### Available records

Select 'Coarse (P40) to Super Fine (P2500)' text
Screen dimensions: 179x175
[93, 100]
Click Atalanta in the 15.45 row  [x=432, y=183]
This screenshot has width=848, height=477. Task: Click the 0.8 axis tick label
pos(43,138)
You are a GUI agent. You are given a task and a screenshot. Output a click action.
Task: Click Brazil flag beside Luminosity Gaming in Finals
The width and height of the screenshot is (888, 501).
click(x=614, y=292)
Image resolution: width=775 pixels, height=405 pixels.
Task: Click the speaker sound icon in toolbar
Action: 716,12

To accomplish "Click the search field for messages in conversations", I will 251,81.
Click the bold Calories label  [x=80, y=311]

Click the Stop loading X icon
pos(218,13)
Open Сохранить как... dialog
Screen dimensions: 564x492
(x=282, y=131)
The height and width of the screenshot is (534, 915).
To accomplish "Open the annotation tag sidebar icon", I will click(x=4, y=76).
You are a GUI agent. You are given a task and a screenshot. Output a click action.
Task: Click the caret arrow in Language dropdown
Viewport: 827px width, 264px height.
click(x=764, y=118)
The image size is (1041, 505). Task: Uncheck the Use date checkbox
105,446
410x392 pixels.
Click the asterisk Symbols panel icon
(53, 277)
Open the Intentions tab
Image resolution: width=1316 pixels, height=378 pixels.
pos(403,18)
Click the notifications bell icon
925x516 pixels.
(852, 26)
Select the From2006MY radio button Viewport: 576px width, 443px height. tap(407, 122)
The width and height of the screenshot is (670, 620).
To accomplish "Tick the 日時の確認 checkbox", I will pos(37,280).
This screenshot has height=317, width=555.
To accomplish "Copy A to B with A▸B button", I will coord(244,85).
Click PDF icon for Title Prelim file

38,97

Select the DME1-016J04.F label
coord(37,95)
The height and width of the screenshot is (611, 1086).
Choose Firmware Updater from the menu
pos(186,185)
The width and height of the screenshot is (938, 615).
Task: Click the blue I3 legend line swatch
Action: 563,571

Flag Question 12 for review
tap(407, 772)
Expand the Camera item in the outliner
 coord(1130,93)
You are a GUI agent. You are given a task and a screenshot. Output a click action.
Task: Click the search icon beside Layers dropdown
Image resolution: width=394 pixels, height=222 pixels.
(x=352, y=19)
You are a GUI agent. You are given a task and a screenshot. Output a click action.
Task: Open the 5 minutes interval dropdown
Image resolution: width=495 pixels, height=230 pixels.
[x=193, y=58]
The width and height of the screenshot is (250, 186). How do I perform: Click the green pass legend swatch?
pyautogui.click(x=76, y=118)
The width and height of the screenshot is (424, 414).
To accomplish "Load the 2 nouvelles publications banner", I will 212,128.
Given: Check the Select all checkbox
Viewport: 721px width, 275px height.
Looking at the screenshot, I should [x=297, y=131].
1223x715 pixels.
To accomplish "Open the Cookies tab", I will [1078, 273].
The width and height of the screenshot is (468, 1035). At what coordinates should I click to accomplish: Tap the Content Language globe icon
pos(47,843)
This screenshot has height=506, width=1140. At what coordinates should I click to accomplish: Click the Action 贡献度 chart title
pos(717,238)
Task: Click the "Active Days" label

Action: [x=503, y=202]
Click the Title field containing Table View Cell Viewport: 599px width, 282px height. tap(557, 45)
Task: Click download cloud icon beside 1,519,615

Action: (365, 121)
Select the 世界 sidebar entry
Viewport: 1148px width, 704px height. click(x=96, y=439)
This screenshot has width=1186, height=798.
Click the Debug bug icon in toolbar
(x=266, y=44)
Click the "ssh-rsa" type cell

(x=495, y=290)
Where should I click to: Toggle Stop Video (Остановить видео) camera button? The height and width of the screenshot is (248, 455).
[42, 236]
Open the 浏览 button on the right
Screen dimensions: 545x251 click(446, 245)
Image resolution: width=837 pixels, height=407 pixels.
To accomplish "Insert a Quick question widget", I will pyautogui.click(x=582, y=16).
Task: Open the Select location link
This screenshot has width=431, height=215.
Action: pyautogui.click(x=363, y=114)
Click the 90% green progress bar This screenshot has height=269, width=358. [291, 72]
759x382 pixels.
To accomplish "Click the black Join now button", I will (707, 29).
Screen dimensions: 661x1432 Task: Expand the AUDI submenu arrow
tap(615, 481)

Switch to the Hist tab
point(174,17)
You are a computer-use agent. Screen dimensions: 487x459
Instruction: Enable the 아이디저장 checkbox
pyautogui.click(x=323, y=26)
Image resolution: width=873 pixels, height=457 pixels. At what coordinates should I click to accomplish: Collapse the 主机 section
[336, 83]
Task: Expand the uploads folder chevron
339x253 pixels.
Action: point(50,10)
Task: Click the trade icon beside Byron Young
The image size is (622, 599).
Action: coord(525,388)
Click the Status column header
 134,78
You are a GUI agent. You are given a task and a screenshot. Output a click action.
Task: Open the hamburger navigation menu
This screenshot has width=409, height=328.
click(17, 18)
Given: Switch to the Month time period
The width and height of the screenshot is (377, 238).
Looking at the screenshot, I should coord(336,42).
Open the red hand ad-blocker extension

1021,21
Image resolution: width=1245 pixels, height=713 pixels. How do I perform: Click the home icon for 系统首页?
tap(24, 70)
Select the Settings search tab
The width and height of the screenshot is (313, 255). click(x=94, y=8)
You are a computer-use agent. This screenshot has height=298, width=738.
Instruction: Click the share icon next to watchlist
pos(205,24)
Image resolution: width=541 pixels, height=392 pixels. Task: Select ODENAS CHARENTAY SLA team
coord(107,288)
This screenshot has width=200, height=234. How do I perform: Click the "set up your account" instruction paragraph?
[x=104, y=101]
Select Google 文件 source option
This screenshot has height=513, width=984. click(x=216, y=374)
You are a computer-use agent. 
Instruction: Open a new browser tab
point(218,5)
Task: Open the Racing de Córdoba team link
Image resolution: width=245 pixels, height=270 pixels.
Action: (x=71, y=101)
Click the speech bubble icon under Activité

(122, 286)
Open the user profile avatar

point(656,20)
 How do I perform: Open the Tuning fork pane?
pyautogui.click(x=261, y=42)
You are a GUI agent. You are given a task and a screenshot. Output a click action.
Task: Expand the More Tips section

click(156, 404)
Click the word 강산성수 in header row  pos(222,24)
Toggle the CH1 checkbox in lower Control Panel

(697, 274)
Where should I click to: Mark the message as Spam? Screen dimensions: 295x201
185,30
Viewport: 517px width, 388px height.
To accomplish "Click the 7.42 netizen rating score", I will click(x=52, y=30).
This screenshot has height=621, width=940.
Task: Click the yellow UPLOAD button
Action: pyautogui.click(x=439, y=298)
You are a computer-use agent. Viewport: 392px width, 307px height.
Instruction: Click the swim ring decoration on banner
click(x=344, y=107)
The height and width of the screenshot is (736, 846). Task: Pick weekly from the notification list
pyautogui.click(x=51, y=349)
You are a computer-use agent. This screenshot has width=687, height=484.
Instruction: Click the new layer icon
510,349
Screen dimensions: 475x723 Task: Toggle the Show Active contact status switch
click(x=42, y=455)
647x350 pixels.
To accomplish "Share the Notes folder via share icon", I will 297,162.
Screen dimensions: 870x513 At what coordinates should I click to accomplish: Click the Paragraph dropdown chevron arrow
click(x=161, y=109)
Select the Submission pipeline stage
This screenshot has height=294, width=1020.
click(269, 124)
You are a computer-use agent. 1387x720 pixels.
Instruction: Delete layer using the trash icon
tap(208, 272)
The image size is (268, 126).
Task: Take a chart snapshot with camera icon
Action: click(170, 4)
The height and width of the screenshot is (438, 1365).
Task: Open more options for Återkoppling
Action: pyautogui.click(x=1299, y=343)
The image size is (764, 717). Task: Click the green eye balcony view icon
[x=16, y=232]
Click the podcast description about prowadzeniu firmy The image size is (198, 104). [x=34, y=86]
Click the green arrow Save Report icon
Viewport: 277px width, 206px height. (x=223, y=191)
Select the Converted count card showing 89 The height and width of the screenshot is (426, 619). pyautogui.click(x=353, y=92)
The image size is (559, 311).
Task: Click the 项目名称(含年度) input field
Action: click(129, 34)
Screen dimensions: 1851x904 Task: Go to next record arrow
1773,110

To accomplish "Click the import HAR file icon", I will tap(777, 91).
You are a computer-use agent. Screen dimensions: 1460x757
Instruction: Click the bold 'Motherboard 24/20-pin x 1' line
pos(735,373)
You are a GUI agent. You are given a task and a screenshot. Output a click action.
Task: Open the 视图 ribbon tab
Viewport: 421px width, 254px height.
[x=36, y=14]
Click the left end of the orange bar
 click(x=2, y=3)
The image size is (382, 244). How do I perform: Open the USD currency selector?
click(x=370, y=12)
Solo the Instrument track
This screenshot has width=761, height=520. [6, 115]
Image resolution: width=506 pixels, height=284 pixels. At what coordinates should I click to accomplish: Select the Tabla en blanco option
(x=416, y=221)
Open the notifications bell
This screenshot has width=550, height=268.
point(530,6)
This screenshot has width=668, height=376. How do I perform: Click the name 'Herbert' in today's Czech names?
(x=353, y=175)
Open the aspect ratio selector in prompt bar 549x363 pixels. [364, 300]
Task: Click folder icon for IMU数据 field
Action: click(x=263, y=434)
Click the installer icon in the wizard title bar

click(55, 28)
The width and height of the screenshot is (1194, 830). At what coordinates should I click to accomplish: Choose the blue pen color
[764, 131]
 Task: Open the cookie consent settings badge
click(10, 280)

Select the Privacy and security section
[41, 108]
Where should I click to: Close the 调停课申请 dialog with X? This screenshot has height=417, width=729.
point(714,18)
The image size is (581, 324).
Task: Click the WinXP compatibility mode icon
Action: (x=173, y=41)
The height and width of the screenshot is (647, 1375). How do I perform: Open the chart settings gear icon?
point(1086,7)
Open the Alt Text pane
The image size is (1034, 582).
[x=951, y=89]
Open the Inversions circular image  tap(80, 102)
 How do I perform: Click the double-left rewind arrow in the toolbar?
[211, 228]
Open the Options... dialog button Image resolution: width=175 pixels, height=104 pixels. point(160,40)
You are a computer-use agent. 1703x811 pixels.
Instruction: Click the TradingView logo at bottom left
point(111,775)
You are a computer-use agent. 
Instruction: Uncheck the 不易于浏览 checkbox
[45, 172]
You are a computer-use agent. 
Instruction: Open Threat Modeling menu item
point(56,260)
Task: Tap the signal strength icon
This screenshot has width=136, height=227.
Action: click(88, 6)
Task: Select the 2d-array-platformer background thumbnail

######

* Exercise *
Copy out, from the data above, each line where the string "link" is present.

* Result for this task *
Task: Open the Select location link
Task: Open the Racing de Córdoba team link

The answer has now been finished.